LA FOIS OÙ ON A FAILLI SE BATTRE

J’aime bien les soirées où les gens vont pour être vus, où ils se sentent cool et importants.

L’autre jour, avec Marine, on est allée à une soirée de lancement de magazine, et on a été servies.

C’était le paradis de la coolitude.

Il y avait le nom d’une scénographe marqué sur la feuille punaisée à l’entrée, mais la pièce était toute vide et blanche, et, pour un magazine de photos, celles-ci brillaient par leur absence. Mais de toutes façons, la raison de la soirée n’a aucune importance, parce que la vraie raison, pourquoi t’es là, c’est parce qu’il y a d’autres gens dans cette pièce vide. L’intérêt, c’est qu’ils pensent que toi aussi t’es cool parce que tu gardes ton bonnet à l’intérieur et que tu portes le manteau de l’ours Paddington (mais c’est vintage) avec un sac en matière sac poubelle (de designer).

Dans ces soirées, c’est facile de trouver un sujet de conversation, parce que tout le monde fait plus ou moins la même chose.

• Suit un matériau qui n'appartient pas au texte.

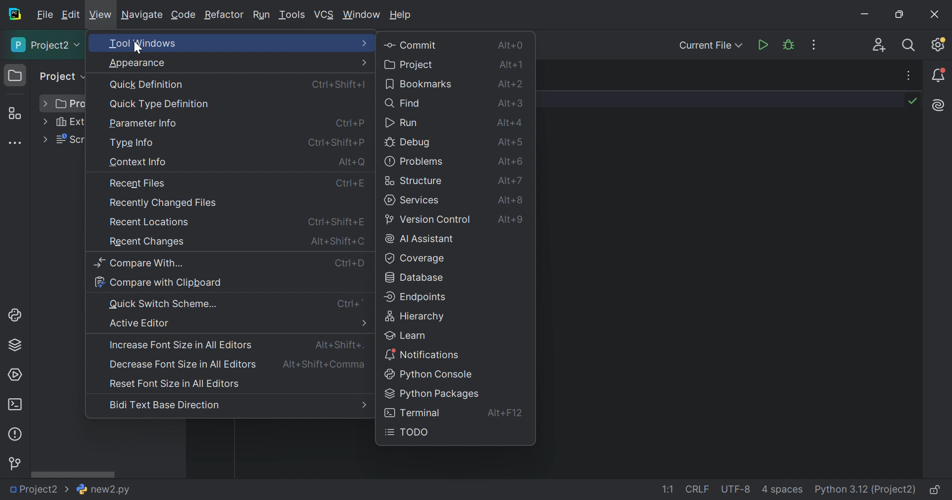 The height and width of the screenshot is (500, 952). What do you see at coordinates (432, 394) in the screenshot?
I see `Python packages` at bounding box center [432, 394].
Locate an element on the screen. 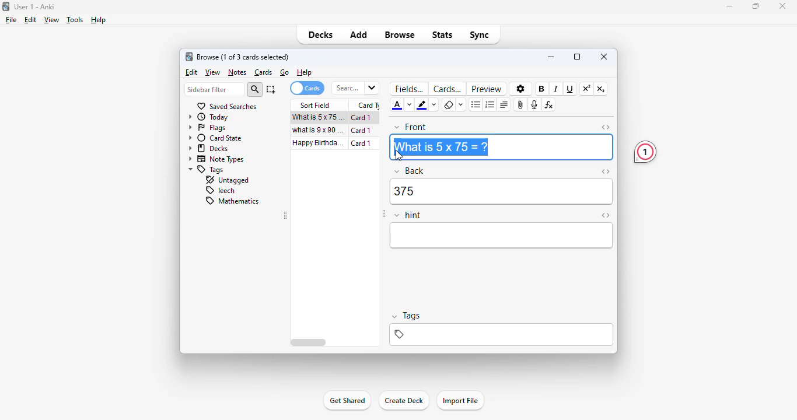 The image size is (797, 420). decks is located at coordinates (321, 34).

On rigolait au début, en disant que de toutes façons, tout le monde a fait une école d’art et maintenant rien, mais ils sont sur un gros truc, et là bam, mon copain blond se retourne pour parler à ses deux copines, qui se trouvent avoir en effet fait une école d’art, et qui ne font rien maintenant, mais qui ont formé un collectif (elles sont potes) bossent sur des performances culturelles (?) et sur un fanzine (ben oui), enfin bref, elles ont plein d’idées, ça va marcher, c’est un gros truc.

J’ai failli faire pipi dans ma culotte (tout en gardant une face de marbre, n’oublions pas que j’étais incognito) mais de toutes façons, je peux parler, parce que moi aussi j’ai fait une école d’art et maintenant je fais un peu plus que rien mais certains mois c’est proche de rien, mais j’ai plein d’idées quand même. Du coup je joue un peu à la poêle qui se fout du chaudron, mais c’est un peu le thème de ma vie.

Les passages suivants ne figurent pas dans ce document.